Moist lips touched Eldric’s dry ones, and he heard her voice, as if from far away.
“Beast! Oh, my sweet Beast! Wake up! Don’t be dead. Wake up! I love you. I will be your wife. Wake up! I need you!”
A weight lifted off his chest, and he heard her sobbing.
His breathing eased. His head cleared. He opened his eyes and slowly, achingly, sat up. He felt… lighter, somehow.
Corinne was turned away from him, her face in her hands. Her honey-colored hair fell in a disheveled tangle down her back.
“Corinne!” Eldric’s voice sounded strange in his ears. “I’m awake. I’m here. What do you need, my love?”
Corinne turned around. The joy on her face flashed instantly into horror, through revulsion, and settled on rage.
“Eldric!” she snarled. “How did you get here? Where is my Beast? What have you done with him? If you have killed him, I will kill you.”
She reached into the saddlebags flung on the grass beside her and yanked out a smaller version of the rifles that Eldric had, in recent years, been seeing the hunters in the woods surrounding the castle carrying more and more frequently. She held it out in front of her with both hands, leveling the barrel at his chest with a terrible expression on her face.
Bewildered, Eldric looked around. His gaze caught his hands. They were… small. Hairless. Clawless.
He was human again.
“Corinne!” He backed away from her, hurriedly pulling off his vest, his shirt, his undershirt. “I am your Beast. Look! Here are the scars I showed you, from the years I spent learning my way through that maze of thorns around the castle!”
They were still there, pale ridges criss-crossing his now much smaller, much less hairy torso and arms.
She dropped the strange small rifle, one hand going to her heart and the other to her mouth.
“He — was — you — all that time? You — were — him — all that time?” Her voice was hoarse with grief, rage, horror, astonishment.

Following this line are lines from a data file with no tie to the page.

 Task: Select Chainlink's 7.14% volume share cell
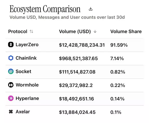point(117,58)
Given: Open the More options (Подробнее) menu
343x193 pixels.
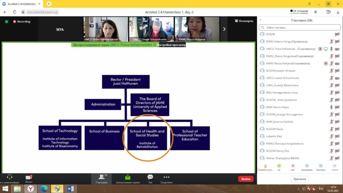Looking at the screenshot, I should (x=166, y=178).
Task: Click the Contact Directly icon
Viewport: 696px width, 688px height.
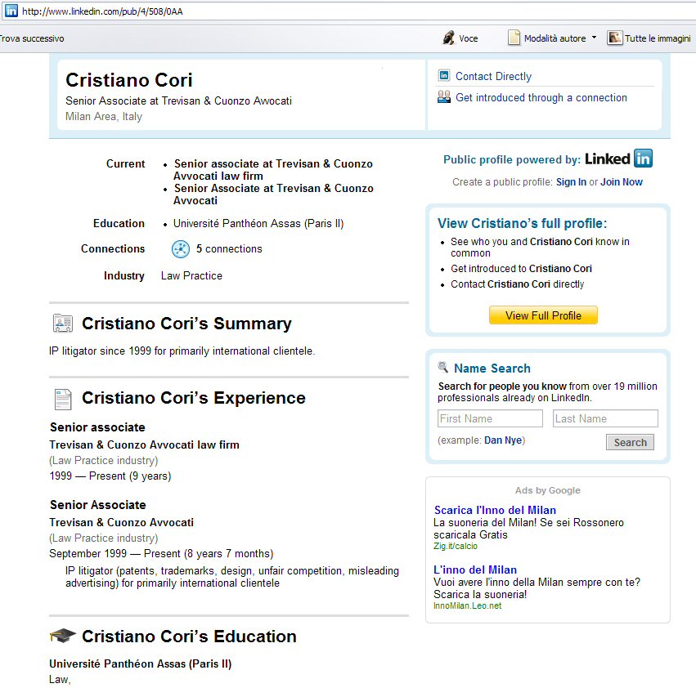Action: click(444, 76)
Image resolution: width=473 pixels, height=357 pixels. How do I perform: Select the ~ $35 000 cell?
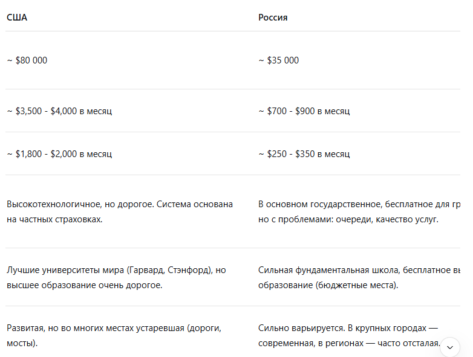[279, 60]
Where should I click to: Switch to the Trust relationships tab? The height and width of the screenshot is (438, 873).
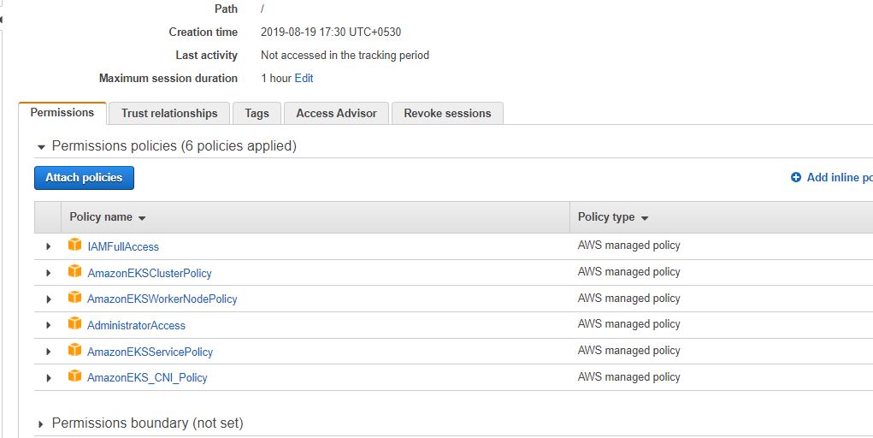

“Yes.” Eldric looked down at his hands again, feeling suddenly ashamed. “The sorcerer cursed me, too. I couldn’t figure out how to tell you. I was afraid that you would throw away everything you’d come to know about who I am now and reject me. Must I win your heart again? Must I prove to your mind that I am no longer the spoiled prince you tried to escape?” Without conscious intention, his voice had turned pleading.
Emotions fought in Corinne’s face.
“Yes,” she said, after a long silence, “and when you have, I will marry you. Now put your shirt back on. We need to save our kingdom.”
~*~*~
This is a story that I’ve been iterating, off and on, since I was thirteen. I could never quite decide at which point in the timeline of the story the presentation of the story ought to begin, and there were large chunks of the middle of the plot and character development that I couldn’t quite work out. After the kids’ bedtime tonight, I was thinking about my almost-two-year-old’s current favorite story, Interrupting Chicken, and its version of fractured fairytales started me thinking about the fractured fairytales assignment in the interdisciplinary first year experience course that I team-teach with two colleagues during Fall semester, and that started this story unspooling in my mind again — with a few new tweaks. Perhaps inspired by Kaylriene’s post about his month of Twitter streaming — and perhaps because I am procrastinating putting together the last OChem unit exam of the year — I decided to just write it up here on WordPress and post it.
As it happens, the story is beginning where it originally began when I first started composing it at thirteen: at “The End”, with the rest of the story to be told in (probably non-chronologically-sequential) flashbacks.
No guarantees about if/when other installments of this story might appear!